Kalimantan Institute of Technology (, abbreviated as ITK) is a technological-focused public university based in Balikpapan, East Kalimantan, Indonesian.

History 
ITK was created in 2012 as part of the implementation of the Master Plan for Acceleration and Expansion on Indonesia's Economic Development (Indonesian: Masterplan Percepatan dan Perluasan Pembangunan Ekonomi Indonesia) or MP3EI. At the time, East Kalimantan had one university, Mulawarman University. ITK started collaborating with Sepuluh Nopember Institute of Technology with the latter also providing ITK’s first campuses until 2015. Despite that, ITK had already started accepting students in 2012, with 100 students from East Kalimantan exclusively as its first-year batch. Originally, only five majors were available to the students: Electrical Engineering, Machine Engineering, Naval Engineering, Chemical Engineering, and Civil Engineering.

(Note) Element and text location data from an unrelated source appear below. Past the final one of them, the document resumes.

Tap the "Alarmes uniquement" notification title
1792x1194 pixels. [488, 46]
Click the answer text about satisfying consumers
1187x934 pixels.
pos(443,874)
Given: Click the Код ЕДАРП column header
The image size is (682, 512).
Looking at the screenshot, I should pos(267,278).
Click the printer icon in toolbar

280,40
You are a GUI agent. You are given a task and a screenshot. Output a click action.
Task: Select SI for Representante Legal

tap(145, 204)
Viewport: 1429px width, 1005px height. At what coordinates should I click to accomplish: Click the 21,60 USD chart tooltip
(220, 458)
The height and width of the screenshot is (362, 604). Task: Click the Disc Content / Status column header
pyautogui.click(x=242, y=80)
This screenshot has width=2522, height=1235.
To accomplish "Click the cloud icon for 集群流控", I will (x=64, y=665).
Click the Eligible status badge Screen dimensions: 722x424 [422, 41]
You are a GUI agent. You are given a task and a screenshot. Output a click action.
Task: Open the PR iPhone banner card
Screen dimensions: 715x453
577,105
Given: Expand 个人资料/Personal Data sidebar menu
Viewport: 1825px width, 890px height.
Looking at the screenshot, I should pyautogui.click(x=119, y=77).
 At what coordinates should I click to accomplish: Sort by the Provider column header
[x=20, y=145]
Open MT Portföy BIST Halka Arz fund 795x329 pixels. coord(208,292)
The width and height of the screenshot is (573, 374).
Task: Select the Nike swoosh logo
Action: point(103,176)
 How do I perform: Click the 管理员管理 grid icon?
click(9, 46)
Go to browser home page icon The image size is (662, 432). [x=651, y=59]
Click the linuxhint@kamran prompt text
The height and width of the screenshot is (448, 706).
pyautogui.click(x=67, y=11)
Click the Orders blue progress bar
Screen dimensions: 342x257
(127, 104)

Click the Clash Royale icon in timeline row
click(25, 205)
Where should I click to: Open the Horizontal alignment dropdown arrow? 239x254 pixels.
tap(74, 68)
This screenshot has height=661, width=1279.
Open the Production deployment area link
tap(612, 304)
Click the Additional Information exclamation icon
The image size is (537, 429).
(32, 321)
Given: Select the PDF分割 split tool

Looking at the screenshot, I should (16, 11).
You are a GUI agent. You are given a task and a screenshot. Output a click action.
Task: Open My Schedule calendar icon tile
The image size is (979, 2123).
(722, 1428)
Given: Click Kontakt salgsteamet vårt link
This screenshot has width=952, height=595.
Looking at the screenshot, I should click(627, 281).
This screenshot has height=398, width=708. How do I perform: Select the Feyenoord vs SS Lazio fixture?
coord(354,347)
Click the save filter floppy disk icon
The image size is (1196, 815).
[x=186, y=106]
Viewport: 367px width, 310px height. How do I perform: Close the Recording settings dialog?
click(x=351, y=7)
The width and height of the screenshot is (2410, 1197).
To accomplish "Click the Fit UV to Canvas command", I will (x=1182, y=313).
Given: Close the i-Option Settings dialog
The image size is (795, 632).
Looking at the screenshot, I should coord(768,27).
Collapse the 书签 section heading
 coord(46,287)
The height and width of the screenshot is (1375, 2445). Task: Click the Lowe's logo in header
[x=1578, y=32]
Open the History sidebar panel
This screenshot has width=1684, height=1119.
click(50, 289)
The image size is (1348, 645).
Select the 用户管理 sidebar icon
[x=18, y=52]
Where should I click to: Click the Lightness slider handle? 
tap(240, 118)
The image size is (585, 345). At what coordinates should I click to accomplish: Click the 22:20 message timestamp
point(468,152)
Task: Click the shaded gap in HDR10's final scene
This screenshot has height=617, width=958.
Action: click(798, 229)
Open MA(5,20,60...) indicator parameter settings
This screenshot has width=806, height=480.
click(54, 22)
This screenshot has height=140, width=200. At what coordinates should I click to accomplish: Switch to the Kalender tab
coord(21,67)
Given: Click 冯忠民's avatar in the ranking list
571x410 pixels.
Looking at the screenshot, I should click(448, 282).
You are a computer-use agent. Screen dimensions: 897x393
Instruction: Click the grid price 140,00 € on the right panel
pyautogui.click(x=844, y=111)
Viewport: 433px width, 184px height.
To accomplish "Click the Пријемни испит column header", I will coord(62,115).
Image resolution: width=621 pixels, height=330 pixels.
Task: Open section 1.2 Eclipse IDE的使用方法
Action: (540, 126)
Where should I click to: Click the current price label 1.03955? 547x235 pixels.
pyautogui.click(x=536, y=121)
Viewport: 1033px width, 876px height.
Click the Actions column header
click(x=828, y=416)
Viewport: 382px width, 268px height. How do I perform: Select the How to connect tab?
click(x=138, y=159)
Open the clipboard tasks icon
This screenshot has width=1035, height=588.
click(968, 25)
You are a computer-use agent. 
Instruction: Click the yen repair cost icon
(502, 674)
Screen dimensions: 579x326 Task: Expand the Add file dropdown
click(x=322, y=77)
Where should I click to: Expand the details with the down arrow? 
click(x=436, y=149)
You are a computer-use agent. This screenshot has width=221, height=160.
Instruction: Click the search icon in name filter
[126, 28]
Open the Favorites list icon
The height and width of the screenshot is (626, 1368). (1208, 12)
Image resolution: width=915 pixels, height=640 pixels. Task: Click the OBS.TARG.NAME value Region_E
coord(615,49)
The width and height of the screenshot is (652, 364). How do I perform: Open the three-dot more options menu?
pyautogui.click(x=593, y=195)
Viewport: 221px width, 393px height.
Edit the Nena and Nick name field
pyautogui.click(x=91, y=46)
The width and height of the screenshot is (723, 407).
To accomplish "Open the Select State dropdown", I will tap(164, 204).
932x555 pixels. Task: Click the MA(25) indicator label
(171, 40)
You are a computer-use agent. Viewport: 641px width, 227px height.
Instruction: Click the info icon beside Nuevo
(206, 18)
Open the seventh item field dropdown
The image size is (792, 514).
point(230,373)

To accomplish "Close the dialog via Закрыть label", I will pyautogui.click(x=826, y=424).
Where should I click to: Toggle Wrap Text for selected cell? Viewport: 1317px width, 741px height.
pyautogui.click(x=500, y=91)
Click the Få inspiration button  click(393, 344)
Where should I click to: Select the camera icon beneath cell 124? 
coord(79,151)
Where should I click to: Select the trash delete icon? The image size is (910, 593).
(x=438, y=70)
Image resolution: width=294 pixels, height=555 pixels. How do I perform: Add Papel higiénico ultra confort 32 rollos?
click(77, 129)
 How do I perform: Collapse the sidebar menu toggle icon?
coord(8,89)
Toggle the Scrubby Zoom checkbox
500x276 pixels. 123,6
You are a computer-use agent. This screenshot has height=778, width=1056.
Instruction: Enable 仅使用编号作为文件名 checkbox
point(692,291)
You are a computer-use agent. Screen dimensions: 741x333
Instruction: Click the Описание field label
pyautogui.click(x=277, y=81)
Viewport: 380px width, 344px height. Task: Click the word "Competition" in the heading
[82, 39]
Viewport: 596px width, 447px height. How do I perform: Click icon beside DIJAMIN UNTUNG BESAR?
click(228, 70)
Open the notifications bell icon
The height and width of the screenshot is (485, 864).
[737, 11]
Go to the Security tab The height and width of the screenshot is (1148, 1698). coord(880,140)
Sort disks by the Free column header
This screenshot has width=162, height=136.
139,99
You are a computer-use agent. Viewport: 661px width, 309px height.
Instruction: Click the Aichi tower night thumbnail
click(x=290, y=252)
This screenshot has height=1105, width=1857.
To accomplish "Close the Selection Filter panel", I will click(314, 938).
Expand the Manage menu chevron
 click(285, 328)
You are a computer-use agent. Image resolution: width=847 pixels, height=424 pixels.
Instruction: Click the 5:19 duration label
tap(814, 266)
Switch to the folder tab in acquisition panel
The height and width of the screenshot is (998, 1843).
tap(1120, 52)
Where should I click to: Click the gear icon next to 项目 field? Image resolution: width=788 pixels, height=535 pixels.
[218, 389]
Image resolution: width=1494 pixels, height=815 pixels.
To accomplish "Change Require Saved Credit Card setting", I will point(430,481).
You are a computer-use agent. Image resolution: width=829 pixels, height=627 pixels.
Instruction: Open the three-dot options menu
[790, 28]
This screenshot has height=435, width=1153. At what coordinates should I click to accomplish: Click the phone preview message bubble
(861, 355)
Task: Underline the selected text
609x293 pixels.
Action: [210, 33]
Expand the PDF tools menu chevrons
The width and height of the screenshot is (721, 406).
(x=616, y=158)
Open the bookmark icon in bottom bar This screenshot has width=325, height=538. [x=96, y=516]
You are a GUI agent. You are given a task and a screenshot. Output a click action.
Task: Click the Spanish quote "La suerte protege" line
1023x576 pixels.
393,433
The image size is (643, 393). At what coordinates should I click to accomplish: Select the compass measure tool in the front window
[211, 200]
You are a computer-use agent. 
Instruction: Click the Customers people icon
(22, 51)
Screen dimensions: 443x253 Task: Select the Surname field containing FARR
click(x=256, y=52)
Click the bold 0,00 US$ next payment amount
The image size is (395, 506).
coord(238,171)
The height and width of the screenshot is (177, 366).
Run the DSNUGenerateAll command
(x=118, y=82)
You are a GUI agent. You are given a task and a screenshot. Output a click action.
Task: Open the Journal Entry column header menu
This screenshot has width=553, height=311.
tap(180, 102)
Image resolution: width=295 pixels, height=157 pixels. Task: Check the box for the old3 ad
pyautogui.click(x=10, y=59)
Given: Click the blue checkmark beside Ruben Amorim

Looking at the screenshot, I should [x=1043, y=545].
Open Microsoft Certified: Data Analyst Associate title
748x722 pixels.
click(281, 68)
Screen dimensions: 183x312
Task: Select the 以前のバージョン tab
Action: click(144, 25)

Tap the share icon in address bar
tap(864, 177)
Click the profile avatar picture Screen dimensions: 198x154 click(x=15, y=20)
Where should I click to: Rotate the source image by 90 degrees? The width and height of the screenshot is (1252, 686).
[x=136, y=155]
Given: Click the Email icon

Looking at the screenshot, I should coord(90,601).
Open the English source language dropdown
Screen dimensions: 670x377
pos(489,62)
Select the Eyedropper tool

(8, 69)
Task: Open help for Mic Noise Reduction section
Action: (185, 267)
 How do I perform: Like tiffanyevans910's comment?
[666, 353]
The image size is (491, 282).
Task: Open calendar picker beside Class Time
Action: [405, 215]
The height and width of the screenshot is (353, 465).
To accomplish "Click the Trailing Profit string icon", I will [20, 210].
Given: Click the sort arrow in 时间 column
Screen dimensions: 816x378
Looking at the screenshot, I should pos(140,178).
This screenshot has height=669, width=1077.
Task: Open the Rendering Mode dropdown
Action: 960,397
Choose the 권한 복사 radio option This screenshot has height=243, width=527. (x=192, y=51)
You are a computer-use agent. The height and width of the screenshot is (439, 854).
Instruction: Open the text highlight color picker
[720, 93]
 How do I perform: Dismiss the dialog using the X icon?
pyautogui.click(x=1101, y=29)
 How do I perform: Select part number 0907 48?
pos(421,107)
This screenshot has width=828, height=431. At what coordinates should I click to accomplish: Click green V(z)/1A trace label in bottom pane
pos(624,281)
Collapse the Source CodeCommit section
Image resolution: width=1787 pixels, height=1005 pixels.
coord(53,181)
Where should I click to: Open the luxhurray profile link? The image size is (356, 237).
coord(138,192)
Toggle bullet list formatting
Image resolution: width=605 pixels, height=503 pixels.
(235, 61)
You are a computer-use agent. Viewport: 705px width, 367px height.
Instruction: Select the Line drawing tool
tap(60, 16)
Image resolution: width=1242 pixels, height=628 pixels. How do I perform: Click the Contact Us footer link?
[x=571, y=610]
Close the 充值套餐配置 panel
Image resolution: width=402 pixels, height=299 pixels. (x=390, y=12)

By 2013, the number of majors available increased, and ITK started accepting students from outside East Kalimantan. In 2014, ITK officially became a public university (Indonesian: Perguruan Tinggi Negeri), and by 2015, ITK started operating from its Balikpapan campus.

Logo and philosophy 
The logo of the university consists of two aspects, each with their own meaning:

 Two hornbills, referring to balance and consistency in creating a generation of achieving students that can contribute to society.
 Two hands holding an opened book, referring to the importance of scientific knowledge.

Academics

Faculties 
ITK has a total of 21 programs across five faculties and all of them at the undergraduate level:

Faculty of Mathematics and Information Technology 

 Mathematics
 Informatics
 Information Systems
 Actuarial Science
 Statistics

Faculty of Science, Food, and Maritime Technology 

 Physics
 Ocean Engineering
 Naval Engineering
 Food Technology

Faculty of Industrial Technology and Processes 

 Machine Engineering
 Electrical Engineering
 Chemical Engineering
 Industrial Engineering

Faculty of Civil Engineering and Planning 

 Civil Engineering
 Urban Planning
 Architecture

Faculty of Earth Science and Environment 

 Environmental Engineering
 Material and Metallurgy Engineering

Ranking 
According to Webometrics’ 2021 report, ITK is ranked at 292 amongst all university in Indonesia.